Saint-Claire church in Vevey as exhibition location

 

How many records are featured in the exhibition and how long is the soundtrack you compiled from all these records?

 

Erik: The total amount of records in the installation is 2000 pieces, they’re from different parts of Europe. Funny enough, the first ever records for this work I bought in Vienna. The soundtrack is about 30 minutes long and has a little bit of a build up in there, starting to get pandemonic at the end.

 

What fascinates you about photographs of choirs, regional ensembles and folklore bands?

 

Erik: There’s a certain naive and vernacular quality to these photographs, which I enjoy. The fact that a photographer has to portrait a large group of people forces him or her into a particular solution. Examples of this are, for instance, a large open field, large stairs in front of a monumental building, a beach or a city square. Alas the photographer needs to have a slightly higher position and is forced to create attention from the people he documents. Other than the photographs, there’s a great aesthetic to be found in the typography and design of these vinyls.

 

Selection of records exhibited

 

Why did you choose a church as showroom for the exhibition?

 

Erik: It wasn’t my first intention to put up the installation in a church. The Festival d’images in Vevey, that showed the exhibition first, came with this suggestion. I knew this location, because I had shown a piece called ‘24hrs of Photos’ in this venue in 2014, so I was very excited about it. Especially the sound piece worked very well in the acoustics of the church.

 

Can you tell us a little bit about the history of the vinyl records? Record covers which feature photographs of folklore bands were widespread from the 50ies to the late 70ies/early 80ies. Why do you think these covers were so popular during that timespan?

 

Erik: Many of these records have a regional origin and were on a large scale production in the 60ies and 70ies. The market for selling these records were regional as well as provincial. Often sold to people living close to the local choir or folklore band, these records never reached a larger public. The popularity of religion in the 60ies and 70ies generated a lot of male and female choirs performing in churches and pressing their music on vinyl.

 

 

Records with large groups of people on the cover celebrated a renaissance in rap music of the 1980ies.

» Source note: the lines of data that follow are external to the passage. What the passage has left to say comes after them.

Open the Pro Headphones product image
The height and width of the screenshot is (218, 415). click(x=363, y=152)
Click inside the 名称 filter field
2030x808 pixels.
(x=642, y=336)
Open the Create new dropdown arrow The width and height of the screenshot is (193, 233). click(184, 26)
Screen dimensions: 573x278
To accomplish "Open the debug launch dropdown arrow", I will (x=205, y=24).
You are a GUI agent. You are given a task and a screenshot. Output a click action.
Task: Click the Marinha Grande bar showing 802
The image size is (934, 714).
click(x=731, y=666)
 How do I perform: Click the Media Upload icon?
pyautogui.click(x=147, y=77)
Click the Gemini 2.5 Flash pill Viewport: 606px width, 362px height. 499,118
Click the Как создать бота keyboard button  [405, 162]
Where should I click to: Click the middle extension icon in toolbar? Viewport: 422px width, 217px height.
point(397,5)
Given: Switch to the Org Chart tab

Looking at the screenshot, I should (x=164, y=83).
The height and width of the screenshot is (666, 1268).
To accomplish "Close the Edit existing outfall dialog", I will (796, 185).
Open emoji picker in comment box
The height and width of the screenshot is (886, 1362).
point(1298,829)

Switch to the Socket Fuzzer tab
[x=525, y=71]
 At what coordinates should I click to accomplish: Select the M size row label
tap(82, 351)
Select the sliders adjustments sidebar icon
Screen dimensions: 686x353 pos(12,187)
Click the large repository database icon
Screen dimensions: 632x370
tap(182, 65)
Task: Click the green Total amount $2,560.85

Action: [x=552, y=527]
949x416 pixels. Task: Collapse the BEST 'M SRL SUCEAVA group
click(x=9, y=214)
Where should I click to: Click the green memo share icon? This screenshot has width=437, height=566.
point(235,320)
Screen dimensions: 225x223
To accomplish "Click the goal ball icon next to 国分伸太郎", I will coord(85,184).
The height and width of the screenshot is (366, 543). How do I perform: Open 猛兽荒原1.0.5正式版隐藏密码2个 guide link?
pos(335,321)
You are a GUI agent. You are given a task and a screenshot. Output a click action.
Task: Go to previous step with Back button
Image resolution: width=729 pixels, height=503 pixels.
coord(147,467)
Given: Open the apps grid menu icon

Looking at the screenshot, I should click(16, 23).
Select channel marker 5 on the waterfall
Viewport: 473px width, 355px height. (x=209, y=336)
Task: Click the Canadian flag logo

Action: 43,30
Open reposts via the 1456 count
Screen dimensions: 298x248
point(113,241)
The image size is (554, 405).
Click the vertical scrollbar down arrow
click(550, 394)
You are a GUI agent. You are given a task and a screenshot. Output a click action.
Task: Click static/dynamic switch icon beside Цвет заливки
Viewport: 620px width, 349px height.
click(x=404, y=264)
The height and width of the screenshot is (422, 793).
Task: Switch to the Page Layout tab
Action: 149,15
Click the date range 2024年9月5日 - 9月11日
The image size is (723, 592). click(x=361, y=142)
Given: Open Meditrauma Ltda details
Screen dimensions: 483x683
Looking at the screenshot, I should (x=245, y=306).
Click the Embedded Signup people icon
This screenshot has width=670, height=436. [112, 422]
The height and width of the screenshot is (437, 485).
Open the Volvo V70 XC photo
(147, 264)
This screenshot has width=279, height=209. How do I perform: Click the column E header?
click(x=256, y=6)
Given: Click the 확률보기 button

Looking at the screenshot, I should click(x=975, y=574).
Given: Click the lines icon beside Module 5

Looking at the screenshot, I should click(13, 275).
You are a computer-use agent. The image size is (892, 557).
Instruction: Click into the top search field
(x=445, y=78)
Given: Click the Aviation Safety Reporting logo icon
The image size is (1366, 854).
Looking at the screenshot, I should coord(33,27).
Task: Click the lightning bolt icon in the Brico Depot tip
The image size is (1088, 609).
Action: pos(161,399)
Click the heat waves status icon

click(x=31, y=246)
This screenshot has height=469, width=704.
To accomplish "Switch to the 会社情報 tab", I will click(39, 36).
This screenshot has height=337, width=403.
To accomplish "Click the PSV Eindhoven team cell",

Do you see similarities between the folklore music scene and the rap music scene?

 

Erik: I think you can find similarities between folklore and rap music in the fact that they both create some kind of community. A community for having the pleasure of making music together. In music styles and genre, those to have absolutely nothing in common. But the music from choirs and folklore bands is a very nice material to mix. It’s such nice music and material to mix that I’ve even tried it myself!

 

Selection of records exhibited

 

Taking advantage of the extraordinary abundance and availability of images today, Kessels sifts and recycles cast-off materials. Furthermore he is well-known as a book publisher specialising in absurdist found photography, extensively publishing his and others’ found and vernacular photography. Erik has published over 50 books of his re-appropriated images.